The researchers concluded that neither dacarbazine nor bleomycin could be safely omitted from the ABVD regimen without a relevant loss in efficacy. The reduction in tumor control did not translate into poorer overall survival, however.

Behringer K, Goergen H, Borchmann P. Impact of bleomycin and dacarbazine within the ABVD regimen in the treatment of early-stage favorable Hodgkin lymphoma: final results of the GHSG HD13 trial [EHA abstract S1290]. Haematologica. 2014;99(suppl 1).

Bruce D. Cheson, MD, is the deputy chief of hematology-oncology and the head of hematology at the Lombardi Comprehensive Cancer Center of Georgetown University Hospital in Washington, DC.
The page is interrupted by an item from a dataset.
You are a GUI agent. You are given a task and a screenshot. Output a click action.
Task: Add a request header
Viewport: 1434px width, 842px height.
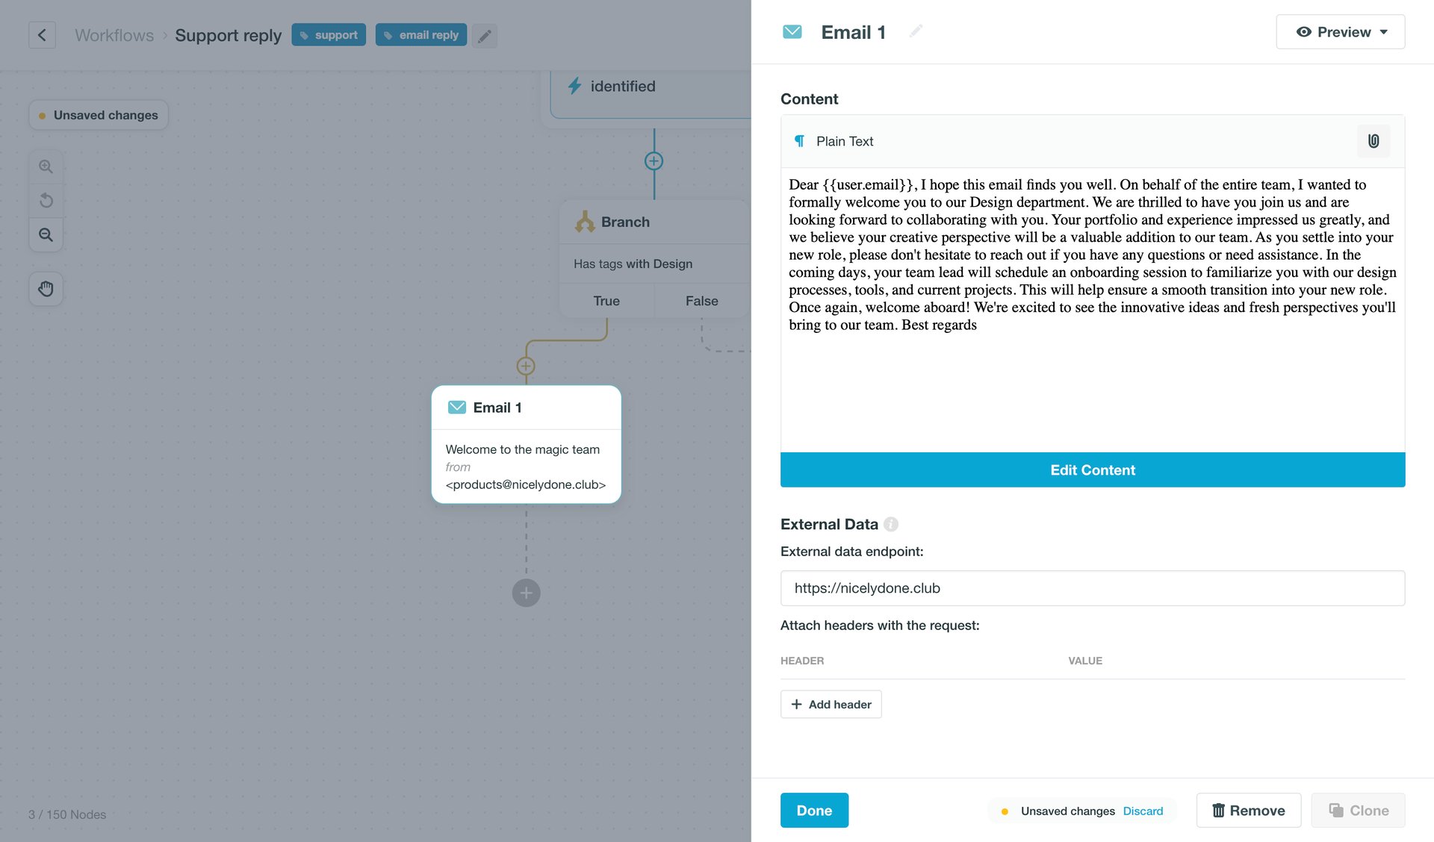(x=831, y=704)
Commentary: The investigators are to be commended for conducting this important study. However, there is considerable room for disagreement with their conclusions. There was a difference of nearly 4% in FFTF that favored ABVD over AVD, but without a survival advantage and with considerably greater toxicity. Thus, my interpretation of these results is that they support prior impressions that bleomycin adds little to efficacy but considerable unnecessary toxicity. I believe these data show that bleomycin can be eliminated from the ABVD without compromising the outcome of patients with HL.